### WORK TO BE COMPLETED
From the first line to the last, write out the data below exactly.

(Stored records)
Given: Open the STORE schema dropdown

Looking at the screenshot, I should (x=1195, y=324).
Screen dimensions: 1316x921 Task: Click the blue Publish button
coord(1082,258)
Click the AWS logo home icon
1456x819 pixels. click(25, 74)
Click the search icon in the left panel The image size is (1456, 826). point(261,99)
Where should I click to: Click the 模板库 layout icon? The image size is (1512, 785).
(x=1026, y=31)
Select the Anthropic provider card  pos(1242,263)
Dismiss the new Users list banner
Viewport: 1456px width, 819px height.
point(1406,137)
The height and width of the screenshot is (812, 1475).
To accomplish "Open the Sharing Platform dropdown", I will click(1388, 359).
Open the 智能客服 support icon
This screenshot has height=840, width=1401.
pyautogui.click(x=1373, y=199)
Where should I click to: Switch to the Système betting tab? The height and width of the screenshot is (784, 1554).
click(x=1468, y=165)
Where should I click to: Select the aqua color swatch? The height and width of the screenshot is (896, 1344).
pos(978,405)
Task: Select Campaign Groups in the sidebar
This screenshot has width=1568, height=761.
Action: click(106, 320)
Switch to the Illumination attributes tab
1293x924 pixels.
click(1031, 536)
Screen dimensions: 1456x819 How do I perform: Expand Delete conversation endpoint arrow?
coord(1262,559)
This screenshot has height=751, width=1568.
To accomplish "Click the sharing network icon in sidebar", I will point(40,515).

### WRITTEN RESPONSE
Given: Open the STORE schema dropdown

Looking at the screenshot, I should (x=1195, y=324).
Screen dimensions: 1316x921 Task: Click the blue Publish button
coord(1082,258)
Click the AWS logo home icon
1456x819 pixels. click(25, 74)
Click the search icon in the left panel The image size is (1456, 826). point(261,99)
Where should I click to: Click the 模板库 layout icon? The image size is (1512, 785).
(x=1026, y=31)
Select the Anthropic provider card  pos(1242,263)
Dismiss the new Users list banner
Viewport: 1456px width, 819px height.
point(1406,137)
The height and width of the screenshot is (812, 1475).
To accomplish "Open the Sharing Platform dropdown", I will click(1388, 359).
Open the 智能客服 support icon
This screenshot has height=840, width=1401.
pyautogui.click(x=1373, y=199)
Where should I click to: Switch to the Système betting tab? The height and width of the screenshot is (784, 1554).
click(x=1468, y=165)
Where should I click to: Select the aqua color swatch? The height and width of the screenshot is (896, 1344).
pos(978,405)
Task: Select Campaign Groups in the sidebar
This screenshot has width=1568, height=761.
Action: click(106, 320)
Switch to the Illumination attributes tab
1293x924 pixels.
click(1031, 536)
Screen dimensions: 1456x819 How do I perform: Expand Delete conversation endpoint arrow?
coord(1262,559)
This screenshot has height=751, width=1568.
To accomplish "Click the sharing network icon in sidebar", I will point(40,515).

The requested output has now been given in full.